Pemukulan Din Minimi Harusnya Diselesaikan Secara Adat

Nurdin Ismail alias Din Minimi |PIKIRAN MERDEKA / Fahrizal Salim
Nurdin Ismail alias Din Minimi |PIKIRAN MERDEKA / Fahrizal Salim

Insiden pemukulan Din Minimi oleh mantan korban sanderaannya seharusnya dapat diselesaikan secara kekeluargaan, demi menjaga perdamaian Aceh.

Ketua Yayasan Advokasi Rakyat Aceh (YARA) Safaruddin SH ikut menanggapi kasus pemukulan Din Minimi oleh mantan sanderaannya pekan lalu. Pemerintah diminta selesaikan juga persoalan yang dialami Ridwan dan mantan korban penculikan komplotan Din Minimi lainnya.

Dia melihat, insiden pemukulan Din Minimi oleh Nawan bisa diselesaikan secara adat selagi belum turunnya status amnesti kepada Din Minimi. Kasus itu tidak seharusnya ditempuh melalui jalur hukum untuk sementara waktu, guna mengakomodir komplotan Din Minimi dan korban-korbannya yang lain.

“Ini kan semacam rehabilitasi kedua belah pihak,” ujarnya kepada Pikiran Merdeka.

Menurutnya, aksi balas dendam Nawan kepada Din Minimi adalah persoalan personal.
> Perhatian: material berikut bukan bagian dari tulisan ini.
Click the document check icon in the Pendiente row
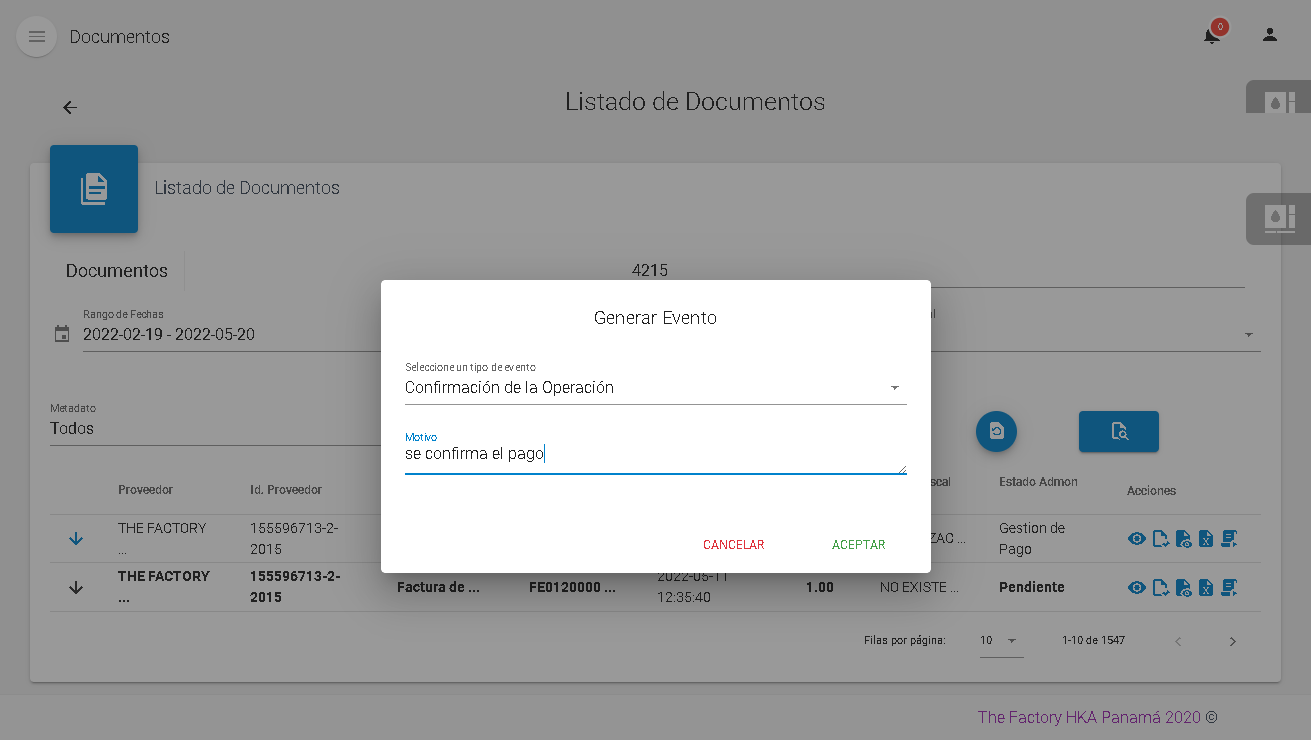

Karena itu, kasus tersebut sangat patut diselesaikan secara kekeluargaan pula agar kasus serupa tidak diulang lagi oleh mantan korban aksi kelompok Din Minimi lainnya.

Nawan vs Din MinimiDi sisi lain, Safaruddin menilai, sikap pemerintah terlalu lama menggantungkan status Din Minimi yang belum mendapatkan amnesti itu bisa berpotensi memperkeruh suasana keamanan.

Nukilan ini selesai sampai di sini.